**Task to carry out:** Please copy every row below word for word, leaving the pictures out of your answer.

(Screen grounding examples)
- - -
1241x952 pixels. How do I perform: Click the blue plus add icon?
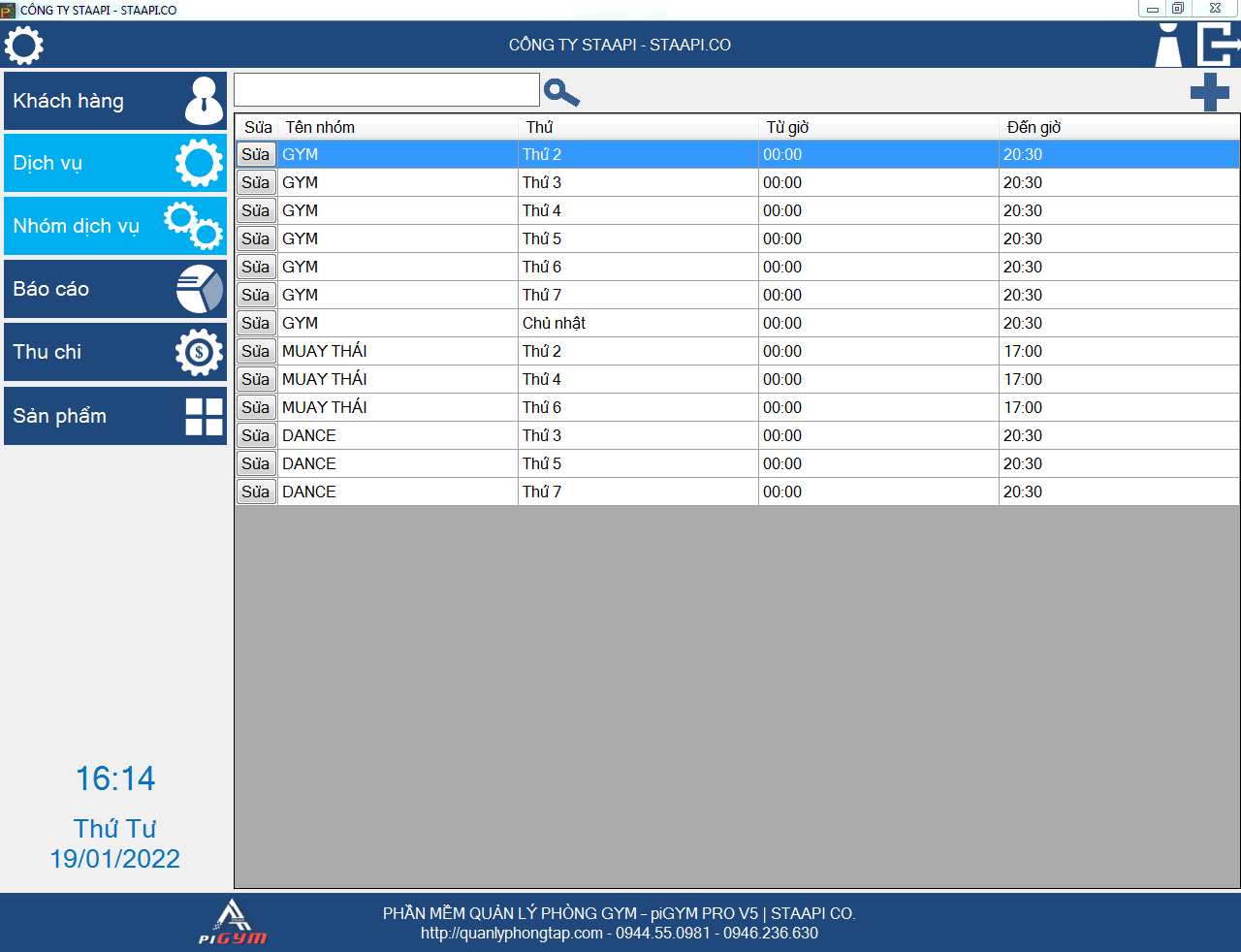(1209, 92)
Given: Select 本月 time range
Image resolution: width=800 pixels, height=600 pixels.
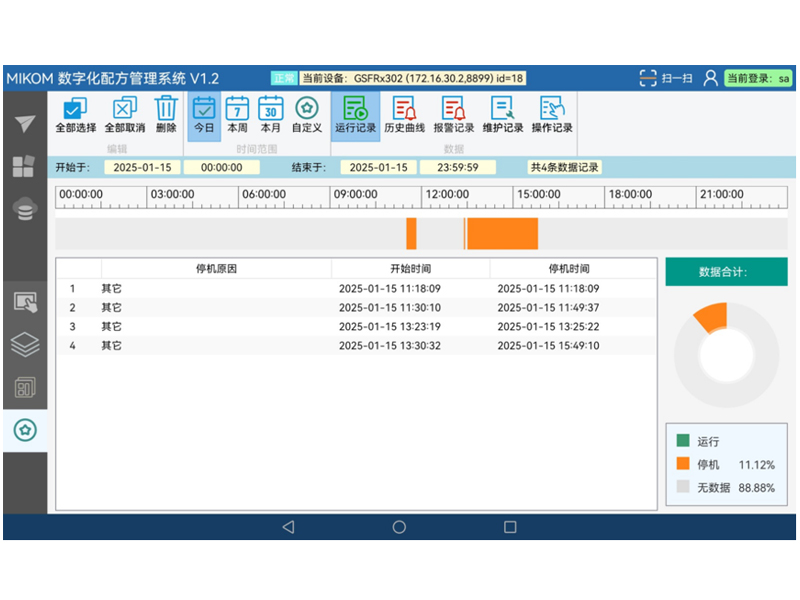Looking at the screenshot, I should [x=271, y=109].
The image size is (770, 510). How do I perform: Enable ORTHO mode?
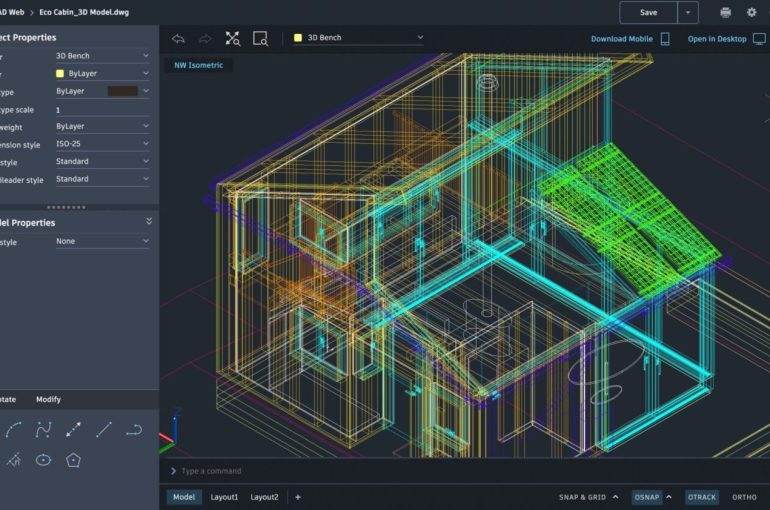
- - -
**Full response:**
1241x952 pixels. How do I perform: Click the blue plus add icon?
(1209, 92)
Given: Select 本月 time range
Image resolution: width=800 pixels, height=600 pixels.
Looking at the screenshot, I should [x=271, y=109].
The image size is (770, 510). How do I perform: Enable ORTHO mode?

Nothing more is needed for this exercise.